Il existe une demande pour externaliser le travail de tri. Avec Mr. Green à Zurich, par exemple, une société a été créée qui, moyennant une redevance, accepte les sacs de déchets non triés et trie la plupart d’entre eux manuellement. Mais des développements technologiques sont en cours : fin 2019, l’usine de recyclage la plus moderne de Suisse a été inaugurée dans le canton de Genève. Les robots trient les déchets encombrants ainsi que les déchets des entreprises et des chantiers de construction ; ils ne s’occupent par contre pas (encore) des déchets urbains (Fumagalli 2019).

Toutefois, le mode pêle-mêle présente également des inconvénients. Par exemple, il existe un risque de contamination croisée pour certaines substances. Le papier perd sa qualité de recyclage en raison de l’humidité et des matières étrangères. En conséquence, maintenir une collecte séparée pour le papier et le carton peut être pertinent. Il en va de même pour le verre : s’il est collecté dans un système pêle-mêle puis séparé, environ 40 % des matériaux collectés sont inutilisables pour une utilisation ultérieure. Trop de verre se brise, ne laissant souvent que des grains de verre et du sable (CRI 2009).

De même, les substances potentiellement très polluantes telles que les lampes à économie d’énergie (du mercure peut s’en échapper lorsqu’elles sont cassées), ou les peintures/vernis et les huiles ne doivent pas être collectés avec d’autres déchets dans le même sac.

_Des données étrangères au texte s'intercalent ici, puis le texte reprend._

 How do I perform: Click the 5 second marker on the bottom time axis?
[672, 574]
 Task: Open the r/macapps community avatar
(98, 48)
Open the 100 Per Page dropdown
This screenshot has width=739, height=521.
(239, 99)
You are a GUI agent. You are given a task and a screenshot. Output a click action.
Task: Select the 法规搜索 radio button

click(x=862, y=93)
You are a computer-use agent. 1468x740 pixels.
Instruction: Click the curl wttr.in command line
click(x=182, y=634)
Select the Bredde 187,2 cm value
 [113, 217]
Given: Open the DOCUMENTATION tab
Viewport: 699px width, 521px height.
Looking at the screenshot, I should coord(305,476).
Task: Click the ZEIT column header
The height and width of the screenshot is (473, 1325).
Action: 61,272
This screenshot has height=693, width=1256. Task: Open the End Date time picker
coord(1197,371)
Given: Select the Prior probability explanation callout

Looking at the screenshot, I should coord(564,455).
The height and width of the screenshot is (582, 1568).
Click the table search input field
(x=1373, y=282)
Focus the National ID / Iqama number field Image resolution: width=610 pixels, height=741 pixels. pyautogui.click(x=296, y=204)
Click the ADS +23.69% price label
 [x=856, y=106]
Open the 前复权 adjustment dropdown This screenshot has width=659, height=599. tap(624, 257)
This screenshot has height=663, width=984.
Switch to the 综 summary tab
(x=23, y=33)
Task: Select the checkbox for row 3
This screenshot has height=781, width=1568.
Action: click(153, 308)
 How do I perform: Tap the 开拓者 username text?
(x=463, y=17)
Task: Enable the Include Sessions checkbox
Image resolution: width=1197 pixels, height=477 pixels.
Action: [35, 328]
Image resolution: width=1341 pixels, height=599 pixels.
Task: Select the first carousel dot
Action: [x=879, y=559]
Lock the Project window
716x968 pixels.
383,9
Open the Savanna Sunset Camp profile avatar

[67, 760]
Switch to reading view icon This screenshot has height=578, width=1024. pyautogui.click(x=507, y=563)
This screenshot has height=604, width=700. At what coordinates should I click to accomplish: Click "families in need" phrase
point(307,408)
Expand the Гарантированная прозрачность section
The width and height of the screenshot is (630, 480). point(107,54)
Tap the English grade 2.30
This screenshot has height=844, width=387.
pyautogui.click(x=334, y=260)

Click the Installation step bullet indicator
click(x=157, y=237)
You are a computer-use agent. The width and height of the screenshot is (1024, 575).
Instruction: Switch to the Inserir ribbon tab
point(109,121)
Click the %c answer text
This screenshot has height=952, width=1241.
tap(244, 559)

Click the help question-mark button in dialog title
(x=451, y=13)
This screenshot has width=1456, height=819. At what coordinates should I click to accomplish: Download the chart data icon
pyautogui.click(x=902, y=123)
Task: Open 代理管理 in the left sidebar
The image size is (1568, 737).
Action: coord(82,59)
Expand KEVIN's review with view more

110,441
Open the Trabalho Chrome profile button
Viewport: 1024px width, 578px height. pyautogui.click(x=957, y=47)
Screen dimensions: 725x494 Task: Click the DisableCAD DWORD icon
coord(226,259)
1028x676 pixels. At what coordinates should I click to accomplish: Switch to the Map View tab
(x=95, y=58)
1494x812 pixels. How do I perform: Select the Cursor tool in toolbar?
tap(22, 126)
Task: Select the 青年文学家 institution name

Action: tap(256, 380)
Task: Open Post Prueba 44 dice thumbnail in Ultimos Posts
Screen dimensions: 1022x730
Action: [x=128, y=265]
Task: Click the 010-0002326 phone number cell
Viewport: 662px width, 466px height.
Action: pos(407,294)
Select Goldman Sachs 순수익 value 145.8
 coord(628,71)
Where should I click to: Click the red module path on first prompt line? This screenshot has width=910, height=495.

L’objectif de la proposition n’est pas d’ancrer le mode pêle-mêle dans la loi, mais de façonner la future base juridique – également pour les déchets urbains – de façon à ne pas entraver de nouvelles techniques et méthodes de gestion des déchets par les cantons, les communes ou les particuliers. Cela crée une compétition fédéraliste d’idées pour le système le plus efficace.

Série : recyclage

La Suisse est considérée comme un pays modèle en matière de traitement des déchets urbains et de recyclage – malgré un volume annuel de 716 kg de déchets par habitant (Ofev). Les infrastructures répondent aux normes les plus élevées, et ce qui s’accumule comme déchets résiduels est éliminé dans des usines d’incinération des ordures ménagères (UIOM) très efficaces. La plupart des polluants produits sont filtrés et la chaleur résiduelle est soit utilisée directement comme chauffage à distance, soit transformée en énergie et réintégrée dans le processus économique. Cependant, l’optimisation du rapport coûts-avantages est rarement discutée. L’objectif de cette série est de fournir des approches pour une politique d’élimination et de recyclage complète et économiquement saine.